WHAT IS EXPECTED. Wherever "button" appears in the records below, copy the line that holds it.

SOURCE MATERIAL.
# # #

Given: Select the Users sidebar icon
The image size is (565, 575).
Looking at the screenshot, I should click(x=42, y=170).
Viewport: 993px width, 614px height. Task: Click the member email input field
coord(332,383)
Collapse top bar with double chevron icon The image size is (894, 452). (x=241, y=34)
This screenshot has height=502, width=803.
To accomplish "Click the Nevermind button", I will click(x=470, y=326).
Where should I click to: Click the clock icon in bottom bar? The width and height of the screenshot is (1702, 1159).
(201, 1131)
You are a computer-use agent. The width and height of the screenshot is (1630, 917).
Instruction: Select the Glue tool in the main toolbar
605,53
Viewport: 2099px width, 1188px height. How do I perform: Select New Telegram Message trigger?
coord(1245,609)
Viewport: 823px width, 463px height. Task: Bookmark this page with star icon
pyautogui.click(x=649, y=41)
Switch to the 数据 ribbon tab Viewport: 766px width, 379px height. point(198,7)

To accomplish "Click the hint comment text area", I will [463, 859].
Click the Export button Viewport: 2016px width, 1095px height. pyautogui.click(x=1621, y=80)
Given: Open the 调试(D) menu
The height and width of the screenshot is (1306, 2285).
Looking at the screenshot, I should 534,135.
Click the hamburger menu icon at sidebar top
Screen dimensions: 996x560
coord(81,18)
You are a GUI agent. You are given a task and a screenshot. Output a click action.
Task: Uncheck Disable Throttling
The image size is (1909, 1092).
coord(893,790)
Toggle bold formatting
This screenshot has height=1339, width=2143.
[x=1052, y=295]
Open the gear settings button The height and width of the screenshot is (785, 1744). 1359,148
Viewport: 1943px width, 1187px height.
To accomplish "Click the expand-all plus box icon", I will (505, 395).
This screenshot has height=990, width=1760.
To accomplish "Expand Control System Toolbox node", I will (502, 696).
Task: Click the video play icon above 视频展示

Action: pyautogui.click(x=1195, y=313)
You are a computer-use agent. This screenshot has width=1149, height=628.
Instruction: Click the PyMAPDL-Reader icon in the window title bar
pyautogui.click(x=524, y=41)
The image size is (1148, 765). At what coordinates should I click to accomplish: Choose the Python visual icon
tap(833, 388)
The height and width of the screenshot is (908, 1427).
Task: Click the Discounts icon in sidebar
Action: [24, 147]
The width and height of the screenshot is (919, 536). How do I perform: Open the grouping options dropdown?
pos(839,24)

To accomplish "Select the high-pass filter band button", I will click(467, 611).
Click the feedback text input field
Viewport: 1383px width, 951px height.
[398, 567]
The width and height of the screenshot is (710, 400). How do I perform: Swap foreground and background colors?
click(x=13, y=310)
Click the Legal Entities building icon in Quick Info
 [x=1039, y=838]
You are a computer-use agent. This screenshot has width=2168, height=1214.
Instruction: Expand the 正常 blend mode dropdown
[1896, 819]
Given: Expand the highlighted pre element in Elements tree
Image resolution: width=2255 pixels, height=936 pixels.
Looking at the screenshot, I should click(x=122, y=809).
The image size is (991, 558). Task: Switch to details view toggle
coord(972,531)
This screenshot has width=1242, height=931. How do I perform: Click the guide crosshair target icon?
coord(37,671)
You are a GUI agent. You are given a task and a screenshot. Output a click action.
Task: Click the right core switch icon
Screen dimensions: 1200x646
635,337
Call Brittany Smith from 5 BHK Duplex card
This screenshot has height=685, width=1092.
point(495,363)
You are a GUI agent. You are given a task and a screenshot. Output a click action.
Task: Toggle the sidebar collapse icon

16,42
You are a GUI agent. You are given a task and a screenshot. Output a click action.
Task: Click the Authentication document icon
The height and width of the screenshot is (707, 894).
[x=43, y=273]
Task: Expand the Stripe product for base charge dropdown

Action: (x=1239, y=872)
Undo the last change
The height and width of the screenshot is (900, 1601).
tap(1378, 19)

# # #

THE ANSWER.
To accomplish "Click the Nevermind button", I will click(x=470, y=326).
Click the Export button Viewport: 2016px width, 1095px height. pyautogui.click(x=1621, y=80)
Open the gear settings button The height and width of the screenshot is (785, 1744). 1359,148
To accomplish "Select the high-pass filter band button", I will click(467, 611).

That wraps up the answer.